Creating engaging and accessible therapy for children on the autism spectrum is a vexing challenge, but five CMC seniors have used their education to craft an innovative new approach: a video game.
Their game, called Social Cipher, virtually recreates social situations so that gamers can better understand emotional reactions and build empathy. Social Cipher recently placed eighth in the National Geographic Chasing Genius: Unlimited Innovation challenge, which had more than 1,000 entrants.
Each member of the Social Cipher team has a personal connection to autism, through working in autism outreach or being on the spectrum themselves. Vanessa Gill ’18, who was diagnosed with Asperger syndrome when she was 14, had considered the possibility of a game-like therapy for some time before bringing it up to her friends – Anastasia Ibrahim ’18, Claire Klein ’18, Amy Wu ’18, and Janine Ivy ’18. To her surprise, they immediately took to the idea and joined her to form the Social Cipher entrepreneurial team.
The five seniors, whose majors are psychology, neuroscience, computer science, and art, “wanted to create a fun and safe space for these kids to learn,” said Ibrahim, “so we are ‘game-ifying’ autism therapy, so they don’t feel like they are going to a lab.”
The project differed from anything the team members had ventured into, but the team started where most of their school projects had: research. They first sought out mentors across various disciplines and input from youth who fell on the autism spectrum.
One youth the team met was Ava, a 7-year-old girl on the autism spectrum who is overwhelmed by background noises but loves Super Mario Brothers. Gill said that meeting Ava put a face to the issue the team wanted to fix: a of lack access to vital emotional therapies.

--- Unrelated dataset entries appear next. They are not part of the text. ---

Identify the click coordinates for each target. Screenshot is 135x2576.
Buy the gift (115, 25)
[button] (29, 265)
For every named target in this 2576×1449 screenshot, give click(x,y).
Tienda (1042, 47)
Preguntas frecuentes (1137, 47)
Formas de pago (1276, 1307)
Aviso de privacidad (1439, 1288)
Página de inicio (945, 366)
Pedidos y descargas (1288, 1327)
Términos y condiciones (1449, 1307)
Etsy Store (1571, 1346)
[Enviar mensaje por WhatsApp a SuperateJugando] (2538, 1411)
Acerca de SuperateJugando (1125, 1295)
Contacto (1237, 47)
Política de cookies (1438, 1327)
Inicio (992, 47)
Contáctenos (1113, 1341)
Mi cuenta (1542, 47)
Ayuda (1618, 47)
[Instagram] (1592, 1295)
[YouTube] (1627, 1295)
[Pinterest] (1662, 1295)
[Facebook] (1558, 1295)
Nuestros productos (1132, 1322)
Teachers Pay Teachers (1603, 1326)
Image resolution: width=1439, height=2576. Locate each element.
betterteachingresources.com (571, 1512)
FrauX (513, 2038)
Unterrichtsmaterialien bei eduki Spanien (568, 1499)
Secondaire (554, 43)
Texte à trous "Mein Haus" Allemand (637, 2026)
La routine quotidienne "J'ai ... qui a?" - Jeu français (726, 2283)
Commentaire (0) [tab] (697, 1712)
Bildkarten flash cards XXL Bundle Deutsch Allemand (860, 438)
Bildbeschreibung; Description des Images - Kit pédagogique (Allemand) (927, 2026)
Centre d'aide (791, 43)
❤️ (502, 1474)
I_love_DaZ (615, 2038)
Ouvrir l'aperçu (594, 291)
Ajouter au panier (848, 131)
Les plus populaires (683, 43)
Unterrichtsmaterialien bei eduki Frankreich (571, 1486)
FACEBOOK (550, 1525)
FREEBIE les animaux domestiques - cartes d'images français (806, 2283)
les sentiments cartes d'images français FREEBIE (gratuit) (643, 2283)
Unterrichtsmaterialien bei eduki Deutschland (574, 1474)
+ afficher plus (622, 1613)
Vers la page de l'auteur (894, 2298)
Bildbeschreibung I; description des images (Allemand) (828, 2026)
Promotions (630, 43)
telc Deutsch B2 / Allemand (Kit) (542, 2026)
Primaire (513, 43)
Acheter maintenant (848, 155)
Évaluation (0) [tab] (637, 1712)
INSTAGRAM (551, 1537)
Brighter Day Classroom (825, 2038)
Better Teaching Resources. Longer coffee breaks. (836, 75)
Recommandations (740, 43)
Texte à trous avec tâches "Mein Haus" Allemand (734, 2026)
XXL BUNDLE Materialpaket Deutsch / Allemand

The team credits much of their progress to the support CMC has provided: From Germma Bulos and the KLI staff to Amy Bibbens in the Dean of Students Office and Melissa Coleman in Keck Science. The Inland Empire Autism Society also offered insight and assistance on the topic of neurodiversity.
“It was a chance to take liberal arts experiences and different disciplines to come together and help people,” Gill said.
While the project is designed to help others, the Social Cipher team has grown as well. Ibrahim’s participation in the venture has allowed her to gain mentoring relationships outside of her neuroscience discipline. Through pitching Social Cipher to possible funders, her public speaking skills have also improved, which she carried over into her academic conference presentations.
“The whole thing has been really empowering, and I hope that it empowers the kids as much as us,” Ibrahim said.
Hoping to build on the momentum of the eighth-place finish with National Geographic, Social Cipher has also added two CMC students as summer interns. Social Cipher plans to finalize their prototype by the end of the semester, then incorporate as a business.